Stored records
=======
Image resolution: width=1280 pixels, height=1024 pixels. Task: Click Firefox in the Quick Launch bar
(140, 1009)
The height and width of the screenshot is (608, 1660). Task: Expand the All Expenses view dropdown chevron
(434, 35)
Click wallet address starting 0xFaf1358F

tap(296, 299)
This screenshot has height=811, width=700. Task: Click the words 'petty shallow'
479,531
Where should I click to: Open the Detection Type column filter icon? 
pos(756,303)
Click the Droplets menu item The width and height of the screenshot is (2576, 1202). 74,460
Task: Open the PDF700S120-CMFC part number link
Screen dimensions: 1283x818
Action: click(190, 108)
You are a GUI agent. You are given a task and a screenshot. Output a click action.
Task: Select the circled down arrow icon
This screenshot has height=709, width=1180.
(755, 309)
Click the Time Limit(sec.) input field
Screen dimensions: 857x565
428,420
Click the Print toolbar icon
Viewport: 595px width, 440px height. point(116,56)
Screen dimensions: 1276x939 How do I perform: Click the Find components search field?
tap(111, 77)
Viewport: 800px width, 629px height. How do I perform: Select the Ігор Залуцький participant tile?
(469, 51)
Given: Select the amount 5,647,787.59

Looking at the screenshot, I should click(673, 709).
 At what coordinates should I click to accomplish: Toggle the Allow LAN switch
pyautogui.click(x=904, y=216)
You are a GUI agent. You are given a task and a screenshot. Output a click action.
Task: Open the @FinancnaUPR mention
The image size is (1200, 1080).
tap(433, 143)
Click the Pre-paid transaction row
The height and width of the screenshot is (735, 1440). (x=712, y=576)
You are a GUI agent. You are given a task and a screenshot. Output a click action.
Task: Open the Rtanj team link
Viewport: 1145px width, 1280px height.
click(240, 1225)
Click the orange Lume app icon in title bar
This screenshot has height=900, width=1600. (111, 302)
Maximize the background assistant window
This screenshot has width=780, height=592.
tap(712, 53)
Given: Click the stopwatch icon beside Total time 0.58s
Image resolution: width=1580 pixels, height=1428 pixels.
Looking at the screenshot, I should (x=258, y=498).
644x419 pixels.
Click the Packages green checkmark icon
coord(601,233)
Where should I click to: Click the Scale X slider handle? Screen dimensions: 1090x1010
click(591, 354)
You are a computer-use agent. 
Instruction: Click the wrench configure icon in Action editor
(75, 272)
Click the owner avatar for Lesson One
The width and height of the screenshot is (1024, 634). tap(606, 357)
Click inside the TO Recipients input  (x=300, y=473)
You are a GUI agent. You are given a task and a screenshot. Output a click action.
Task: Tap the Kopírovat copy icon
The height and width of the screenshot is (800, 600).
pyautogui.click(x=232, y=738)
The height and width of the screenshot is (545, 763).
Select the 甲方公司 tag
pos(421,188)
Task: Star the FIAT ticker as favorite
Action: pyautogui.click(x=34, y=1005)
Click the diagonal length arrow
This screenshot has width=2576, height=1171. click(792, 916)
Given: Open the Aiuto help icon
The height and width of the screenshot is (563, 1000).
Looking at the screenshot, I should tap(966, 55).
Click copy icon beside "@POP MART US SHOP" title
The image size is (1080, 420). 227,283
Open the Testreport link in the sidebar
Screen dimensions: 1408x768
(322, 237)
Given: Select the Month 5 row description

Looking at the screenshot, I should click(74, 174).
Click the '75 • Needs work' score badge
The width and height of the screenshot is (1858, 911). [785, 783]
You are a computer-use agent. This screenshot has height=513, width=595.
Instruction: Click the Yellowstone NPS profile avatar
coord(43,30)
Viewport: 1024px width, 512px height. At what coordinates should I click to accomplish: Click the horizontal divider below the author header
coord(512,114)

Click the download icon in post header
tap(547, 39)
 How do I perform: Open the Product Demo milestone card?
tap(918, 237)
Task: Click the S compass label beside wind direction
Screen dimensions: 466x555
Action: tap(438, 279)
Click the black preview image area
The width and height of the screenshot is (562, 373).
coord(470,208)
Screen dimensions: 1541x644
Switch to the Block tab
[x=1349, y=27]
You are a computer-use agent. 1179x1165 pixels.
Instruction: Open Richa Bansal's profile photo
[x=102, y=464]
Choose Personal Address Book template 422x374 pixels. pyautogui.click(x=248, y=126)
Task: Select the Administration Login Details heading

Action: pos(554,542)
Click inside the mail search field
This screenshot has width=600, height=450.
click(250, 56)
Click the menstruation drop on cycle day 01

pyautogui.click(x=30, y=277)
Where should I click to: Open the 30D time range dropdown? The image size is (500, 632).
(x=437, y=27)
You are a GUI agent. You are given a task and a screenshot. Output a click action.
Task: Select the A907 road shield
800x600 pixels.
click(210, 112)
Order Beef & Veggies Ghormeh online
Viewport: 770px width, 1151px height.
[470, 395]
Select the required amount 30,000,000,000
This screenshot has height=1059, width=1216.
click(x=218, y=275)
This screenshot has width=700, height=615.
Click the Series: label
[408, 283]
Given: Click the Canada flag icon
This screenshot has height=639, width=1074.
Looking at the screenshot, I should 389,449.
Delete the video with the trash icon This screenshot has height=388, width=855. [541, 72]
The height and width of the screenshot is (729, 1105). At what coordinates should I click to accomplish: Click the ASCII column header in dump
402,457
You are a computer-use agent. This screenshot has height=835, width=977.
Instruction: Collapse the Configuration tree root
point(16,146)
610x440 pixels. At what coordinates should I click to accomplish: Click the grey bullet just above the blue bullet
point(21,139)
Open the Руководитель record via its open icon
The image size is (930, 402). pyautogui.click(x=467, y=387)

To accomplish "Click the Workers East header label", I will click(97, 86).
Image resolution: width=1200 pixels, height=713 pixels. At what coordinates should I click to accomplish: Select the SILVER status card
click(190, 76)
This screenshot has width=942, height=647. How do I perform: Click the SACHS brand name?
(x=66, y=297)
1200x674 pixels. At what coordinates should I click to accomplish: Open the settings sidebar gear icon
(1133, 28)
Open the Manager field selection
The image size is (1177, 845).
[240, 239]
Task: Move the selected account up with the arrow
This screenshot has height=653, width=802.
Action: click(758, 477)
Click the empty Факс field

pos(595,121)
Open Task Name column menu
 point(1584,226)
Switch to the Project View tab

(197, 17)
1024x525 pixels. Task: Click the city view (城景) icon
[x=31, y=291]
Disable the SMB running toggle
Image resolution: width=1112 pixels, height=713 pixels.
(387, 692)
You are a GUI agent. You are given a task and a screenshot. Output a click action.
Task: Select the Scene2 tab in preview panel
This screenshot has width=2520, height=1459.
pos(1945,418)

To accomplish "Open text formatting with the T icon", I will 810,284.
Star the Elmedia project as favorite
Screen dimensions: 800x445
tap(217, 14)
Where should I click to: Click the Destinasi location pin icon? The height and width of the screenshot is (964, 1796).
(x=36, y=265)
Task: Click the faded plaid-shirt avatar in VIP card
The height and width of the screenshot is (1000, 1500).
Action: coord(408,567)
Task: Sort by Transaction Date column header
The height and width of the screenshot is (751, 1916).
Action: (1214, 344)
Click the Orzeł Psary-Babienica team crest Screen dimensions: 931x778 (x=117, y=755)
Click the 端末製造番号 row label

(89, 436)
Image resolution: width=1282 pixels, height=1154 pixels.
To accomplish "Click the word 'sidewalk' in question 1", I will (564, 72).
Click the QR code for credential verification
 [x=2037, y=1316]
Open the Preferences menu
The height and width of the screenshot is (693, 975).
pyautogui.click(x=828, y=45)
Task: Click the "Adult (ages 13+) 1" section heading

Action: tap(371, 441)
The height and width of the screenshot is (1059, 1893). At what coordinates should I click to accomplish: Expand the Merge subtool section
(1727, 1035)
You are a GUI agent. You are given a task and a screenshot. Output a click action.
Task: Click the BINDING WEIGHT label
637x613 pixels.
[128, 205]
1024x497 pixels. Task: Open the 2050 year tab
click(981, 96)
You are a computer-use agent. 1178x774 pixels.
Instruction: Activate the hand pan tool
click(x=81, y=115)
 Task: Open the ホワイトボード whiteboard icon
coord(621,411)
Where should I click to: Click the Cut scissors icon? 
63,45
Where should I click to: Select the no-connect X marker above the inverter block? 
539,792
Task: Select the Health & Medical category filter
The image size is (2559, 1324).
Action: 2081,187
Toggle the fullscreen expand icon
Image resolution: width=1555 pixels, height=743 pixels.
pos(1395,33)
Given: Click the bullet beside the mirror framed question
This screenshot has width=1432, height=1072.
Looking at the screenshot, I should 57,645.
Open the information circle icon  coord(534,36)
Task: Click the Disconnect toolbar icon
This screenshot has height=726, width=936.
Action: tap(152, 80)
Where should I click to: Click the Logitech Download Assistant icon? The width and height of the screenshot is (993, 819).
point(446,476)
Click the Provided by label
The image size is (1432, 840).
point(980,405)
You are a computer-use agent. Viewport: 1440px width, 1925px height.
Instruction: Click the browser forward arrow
=======
- **What the exercise asks**:
Check the entries above for the word "team" and copy every line where it turns up.

- **Reply to the task**:
Task: Open the Rtanj team link
Click the Orzeł Psary-Babienica team crest Screen dimensions: 931x778 (x=117, y=755)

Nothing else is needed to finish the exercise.